POST #1: August 15, 2014
A great adventure begins tomorrow; I will be flying to Madrid, Spain, with a one-way ticket.
This time last year, I was getting ready to start my senior year at Marietta College. Both of my roommates had spent the spring semester studying abroad, and while I could not wait to see them in August, I was also sad that I never had the opportunity to study abroad while in college. Because that door was closed to me, I decided to research teaching abroad. I googled that same phrase, and quite literally a world of possibilities was opened to me. I had no idea there were International schools in almost every country.
After spending some time perusing school websites and weighing my options, I decided to find a job using a company called SearchAssociates. They specialize in bringing international schools and prospective teachers together at job fairs, where interviews are conducted and job offers are made. Before I was accepted as a client by SearchAssociates, I had to write an essay, provide sealed letters of recommendation, interview via Skype, and then, when all had cleared, pay a fee. This took most of September and October, and by November, I was “in”and registered for a job fair at the end of January.
The job fair was a fast paced experience. The first step in the fair was to schedule interviews with schools that had music openings. I walked up to booths, shook hands, handed out my resume, and spoke briefly with the schools. The American School of Madrid had a music opening posted, but it was for a teacher with 5+ years of experience and a Masters degree. Although I was very unqualified, I approached the table and introduced myself. I spoke with the Headmaster who then informed me that while I was unqualified for the posted position, he would love to interview me for a music internship position, which was not advertised. During our interview the next day, I was offered the position and had 24 hours to accept or decline the offer. I was elated, but to make matters more complicated, I had two other offers on the table from other schools. I spent the night in my hotel room, reading contracts, comparing salaries, and making pros and cons lists about all three schools. I went to bed that night not knowing what I would do.

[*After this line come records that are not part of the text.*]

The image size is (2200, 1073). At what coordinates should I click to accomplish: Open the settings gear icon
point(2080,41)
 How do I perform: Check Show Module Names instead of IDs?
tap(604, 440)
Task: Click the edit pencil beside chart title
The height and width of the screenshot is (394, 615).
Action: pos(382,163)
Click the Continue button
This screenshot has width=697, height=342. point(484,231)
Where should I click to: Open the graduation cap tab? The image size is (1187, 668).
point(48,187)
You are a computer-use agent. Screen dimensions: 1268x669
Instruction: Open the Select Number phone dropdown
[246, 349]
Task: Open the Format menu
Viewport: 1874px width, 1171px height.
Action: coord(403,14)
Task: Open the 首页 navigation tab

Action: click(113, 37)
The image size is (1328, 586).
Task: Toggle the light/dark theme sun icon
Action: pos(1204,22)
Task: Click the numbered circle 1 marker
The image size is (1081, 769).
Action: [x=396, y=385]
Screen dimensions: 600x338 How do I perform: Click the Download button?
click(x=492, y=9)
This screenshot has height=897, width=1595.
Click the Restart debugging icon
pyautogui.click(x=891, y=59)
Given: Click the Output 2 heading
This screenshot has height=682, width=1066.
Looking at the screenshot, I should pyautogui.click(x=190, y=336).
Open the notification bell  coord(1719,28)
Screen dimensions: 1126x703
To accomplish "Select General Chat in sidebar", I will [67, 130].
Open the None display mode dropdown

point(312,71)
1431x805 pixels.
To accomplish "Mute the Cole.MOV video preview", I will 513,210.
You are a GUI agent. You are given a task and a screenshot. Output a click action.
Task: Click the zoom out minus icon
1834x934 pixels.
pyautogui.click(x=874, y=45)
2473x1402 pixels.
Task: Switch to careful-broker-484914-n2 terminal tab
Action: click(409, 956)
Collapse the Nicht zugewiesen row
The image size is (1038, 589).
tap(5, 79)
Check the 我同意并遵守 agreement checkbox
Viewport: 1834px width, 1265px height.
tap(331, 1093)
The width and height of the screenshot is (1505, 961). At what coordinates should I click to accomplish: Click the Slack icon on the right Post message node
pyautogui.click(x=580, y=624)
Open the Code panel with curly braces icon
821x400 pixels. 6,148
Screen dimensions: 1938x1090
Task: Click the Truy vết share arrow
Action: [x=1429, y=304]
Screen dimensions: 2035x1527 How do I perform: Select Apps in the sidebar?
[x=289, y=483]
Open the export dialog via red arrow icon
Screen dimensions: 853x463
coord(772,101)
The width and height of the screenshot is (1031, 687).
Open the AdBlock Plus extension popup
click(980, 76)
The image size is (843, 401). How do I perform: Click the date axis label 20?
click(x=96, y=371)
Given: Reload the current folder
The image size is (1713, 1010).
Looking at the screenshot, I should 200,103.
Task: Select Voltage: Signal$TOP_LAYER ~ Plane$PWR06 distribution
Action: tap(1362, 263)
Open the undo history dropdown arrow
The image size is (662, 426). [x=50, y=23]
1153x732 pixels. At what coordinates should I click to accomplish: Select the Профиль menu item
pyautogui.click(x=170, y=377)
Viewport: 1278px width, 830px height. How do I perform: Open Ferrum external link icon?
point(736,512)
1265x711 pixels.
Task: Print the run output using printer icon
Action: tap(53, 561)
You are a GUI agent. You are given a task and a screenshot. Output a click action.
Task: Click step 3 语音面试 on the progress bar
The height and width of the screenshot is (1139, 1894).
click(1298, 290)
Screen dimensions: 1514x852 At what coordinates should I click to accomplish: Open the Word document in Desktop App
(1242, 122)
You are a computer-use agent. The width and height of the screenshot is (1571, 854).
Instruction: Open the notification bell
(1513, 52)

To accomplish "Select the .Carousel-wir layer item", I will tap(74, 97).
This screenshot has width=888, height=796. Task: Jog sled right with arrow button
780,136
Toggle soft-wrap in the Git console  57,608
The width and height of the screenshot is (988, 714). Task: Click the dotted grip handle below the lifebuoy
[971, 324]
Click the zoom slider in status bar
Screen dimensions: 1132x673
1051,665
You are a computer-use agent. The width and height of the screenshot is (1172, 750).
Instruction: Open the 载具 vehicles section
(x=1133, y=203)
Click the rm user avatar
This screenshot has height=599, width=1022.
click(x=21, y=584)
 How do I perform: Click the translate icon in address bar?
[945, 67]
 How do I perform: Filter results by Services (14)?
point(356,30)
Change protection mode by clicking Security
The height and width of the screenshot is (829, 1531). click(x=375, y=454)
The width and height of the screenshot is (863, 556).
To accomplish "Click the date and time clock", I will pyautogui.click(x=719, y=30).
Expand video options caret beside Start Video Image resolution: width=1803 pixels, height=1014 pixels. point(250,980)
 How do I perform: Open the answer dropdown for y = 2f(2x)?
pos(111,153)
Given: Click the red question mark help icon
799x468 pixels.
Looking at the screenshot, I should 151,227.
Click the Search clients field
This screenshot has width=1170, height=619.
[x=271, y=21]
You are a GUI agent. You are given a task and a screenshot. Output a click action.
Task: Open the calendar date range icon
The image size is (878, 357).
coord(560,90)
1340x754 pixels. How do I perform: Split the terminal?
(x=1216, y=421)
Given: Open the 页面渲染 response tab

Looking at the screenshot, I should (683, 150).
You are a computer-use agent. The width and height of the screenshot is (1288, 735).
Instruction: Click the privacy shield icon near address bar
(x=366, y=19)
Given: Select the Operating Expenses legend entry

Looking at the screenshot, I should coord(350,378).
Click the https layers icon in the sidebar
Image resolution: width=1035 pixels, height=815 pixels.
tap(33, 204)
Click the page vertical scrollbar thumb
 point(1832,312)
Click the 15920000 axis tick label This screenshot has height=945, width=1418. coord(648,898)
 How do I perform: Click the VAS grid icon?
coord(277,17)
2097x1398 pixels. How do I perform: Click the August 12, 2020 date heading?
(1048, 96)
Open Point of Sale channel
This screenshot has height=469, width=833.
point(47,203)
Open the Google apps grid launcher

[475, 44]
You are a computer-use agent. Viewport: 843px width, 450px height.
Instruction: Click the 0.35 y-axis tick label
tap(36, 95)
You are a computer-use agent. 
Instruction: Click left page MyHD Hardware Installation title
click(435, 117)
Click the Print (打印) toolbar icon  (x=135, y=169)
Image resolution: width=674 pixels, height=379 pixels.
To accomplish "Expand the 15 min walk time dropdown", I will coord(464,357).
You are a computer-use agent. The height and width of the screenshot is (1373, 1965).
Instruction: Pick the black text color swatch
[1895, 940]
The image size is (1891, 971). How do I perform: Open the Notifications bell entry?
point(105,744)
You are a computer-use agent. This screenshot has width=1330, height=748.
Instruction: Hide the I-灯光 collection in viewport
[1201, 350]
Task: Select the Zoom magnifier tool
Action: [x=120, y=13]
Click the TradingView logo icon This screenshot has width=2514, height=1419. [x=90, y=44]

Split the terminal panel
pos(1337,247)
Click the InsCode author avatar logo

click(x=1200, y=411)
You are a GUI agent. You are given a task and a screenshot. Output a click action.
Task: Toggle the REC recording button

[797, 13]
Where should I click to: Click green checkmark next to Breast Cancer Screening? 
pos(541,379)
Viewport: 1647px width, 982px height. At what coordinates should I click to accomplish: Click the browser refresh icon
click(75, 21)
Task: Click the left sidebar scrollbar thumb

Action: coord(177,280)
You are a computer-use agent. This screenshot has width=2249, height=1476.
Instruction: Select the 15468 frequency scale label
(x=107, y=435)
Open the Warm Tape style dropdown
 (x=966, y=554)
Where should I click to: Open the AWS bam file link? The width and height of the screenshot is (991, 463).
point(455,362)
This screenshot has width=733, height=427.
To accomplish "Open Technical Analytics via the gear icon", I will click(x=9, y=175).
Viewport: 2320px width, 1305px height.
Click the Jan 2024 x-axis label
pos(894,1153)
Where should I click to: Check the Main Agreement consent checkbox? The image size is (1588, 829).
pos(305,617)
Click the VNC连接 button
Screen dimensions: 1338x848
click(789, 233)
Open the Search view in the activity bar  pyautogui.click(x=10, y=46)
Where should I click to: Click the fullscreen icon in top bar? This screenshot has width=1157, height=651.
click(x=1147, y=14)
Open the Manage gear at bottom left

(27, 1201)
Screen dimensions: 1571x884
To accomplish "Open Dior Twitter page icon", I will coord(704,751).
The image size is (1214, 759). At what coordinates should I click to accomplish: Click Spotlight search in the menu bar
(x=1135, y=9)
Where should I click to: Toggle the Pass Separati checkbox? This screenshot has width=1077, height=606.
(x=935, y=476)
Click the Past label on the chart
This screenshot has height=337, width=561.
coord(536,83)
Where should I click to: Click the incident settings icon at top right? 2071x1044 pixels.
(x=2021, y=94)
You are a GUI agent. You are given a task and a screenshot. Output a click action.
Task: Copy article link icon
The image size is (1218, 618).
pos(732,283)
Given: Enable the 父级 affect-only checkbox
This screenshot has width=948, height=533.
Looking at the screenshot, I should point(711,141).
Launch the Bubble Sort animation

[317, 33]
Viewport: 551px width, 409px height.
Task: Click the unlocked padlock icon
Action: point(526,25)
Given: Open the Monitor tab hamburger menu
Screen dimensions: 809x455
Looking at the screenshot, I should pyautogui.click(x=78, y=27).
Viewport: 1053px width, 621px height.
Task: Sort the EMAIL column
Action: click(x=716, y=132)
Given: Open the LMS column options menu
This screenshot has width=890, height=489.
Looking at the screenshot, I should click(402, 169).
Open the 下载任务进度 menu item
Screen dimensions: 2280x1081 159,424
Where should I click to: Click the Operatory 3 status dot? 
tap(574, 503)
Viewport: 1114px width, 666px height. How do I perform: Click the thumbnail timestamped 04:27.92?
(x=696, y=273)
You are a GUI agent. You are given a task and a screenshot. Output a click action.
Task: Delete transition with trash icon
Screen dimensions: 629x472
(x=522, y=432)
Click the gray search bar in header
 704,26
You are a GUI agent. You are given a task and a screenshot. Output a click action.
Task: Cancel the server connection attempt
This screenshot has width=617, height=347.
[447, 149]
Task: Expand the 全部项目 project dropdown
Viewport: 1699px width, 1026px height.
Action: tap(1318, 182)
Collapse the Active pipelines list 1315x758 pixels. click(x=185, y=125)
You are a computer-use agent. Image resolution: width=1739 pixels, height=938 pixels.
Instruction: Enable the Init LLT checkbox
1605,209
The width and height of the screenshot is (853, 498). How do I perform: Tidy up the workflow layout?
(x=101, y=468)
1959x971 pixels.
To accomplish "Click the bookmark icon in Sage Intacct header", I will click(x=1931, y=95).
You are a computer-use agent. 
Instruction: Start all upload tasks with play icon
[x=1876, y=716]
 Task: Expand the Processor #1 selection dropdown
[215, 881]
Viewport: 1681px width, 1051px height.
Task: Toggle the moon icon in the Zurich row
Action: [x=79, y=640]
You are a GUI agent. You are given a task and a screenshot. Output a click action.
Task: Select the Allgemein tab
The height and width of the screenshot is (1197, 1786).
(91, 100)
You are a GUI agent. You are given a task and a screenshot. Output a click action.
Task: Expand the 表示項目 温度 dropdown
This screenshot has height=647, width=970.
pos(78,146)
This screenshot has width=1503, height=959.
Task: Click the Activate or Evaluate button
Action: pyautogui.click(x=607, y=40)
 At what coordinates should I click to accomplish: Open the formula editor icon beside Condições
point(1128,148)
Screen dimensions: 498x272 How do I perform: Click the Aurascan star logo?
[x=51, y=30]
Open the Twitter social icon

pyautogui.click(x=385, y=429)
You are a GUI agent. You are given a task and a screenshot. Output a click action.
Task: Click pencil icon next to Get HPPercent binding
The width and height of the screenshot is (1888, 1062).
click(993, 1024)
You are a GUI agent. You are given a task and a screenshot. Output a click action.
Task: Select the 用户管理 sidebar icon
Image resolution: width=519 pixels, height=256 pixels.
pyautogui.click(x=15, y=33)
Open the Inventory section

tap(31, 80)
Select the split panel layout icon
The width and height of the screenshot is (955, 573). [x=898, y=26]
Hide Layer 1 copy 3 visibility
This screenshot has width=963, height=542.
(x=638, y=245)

I didn’t sleep well that night because my mind was racing and thoughts of Spain danced in my head. I woke up in the morning with my answer. I accepted the position as a K-5 General Music Teacher through the American School of Madrid’s internship program, which is a program designed to give support to first year teachers. As a first year teacher, I’ll be co-teaching with a more experienced colleague. I’m really pleased about this, because co-teaching will give me a chance to observe a seasoned teacher and give me opportunities to improve my pedagogy without the stress of being 100% in charge of my own classroom.
Back to the present, I’m ready to go! I spent the summer with my family and saying goodbye to most of my worldly possessions. I’m excited to begin my first year of teaching and to have the life changing and culturally immersive experience I’ve always wanted to have. I’m guessing this year will be one of the most difficult years of my life, but in the words of JFK, “We didn’t go to the Moon [Spain] because it was easy, we went to the Moon [Spain] because it was hard.
No matter what lies ahead, I’m just going to jump in and figure it out.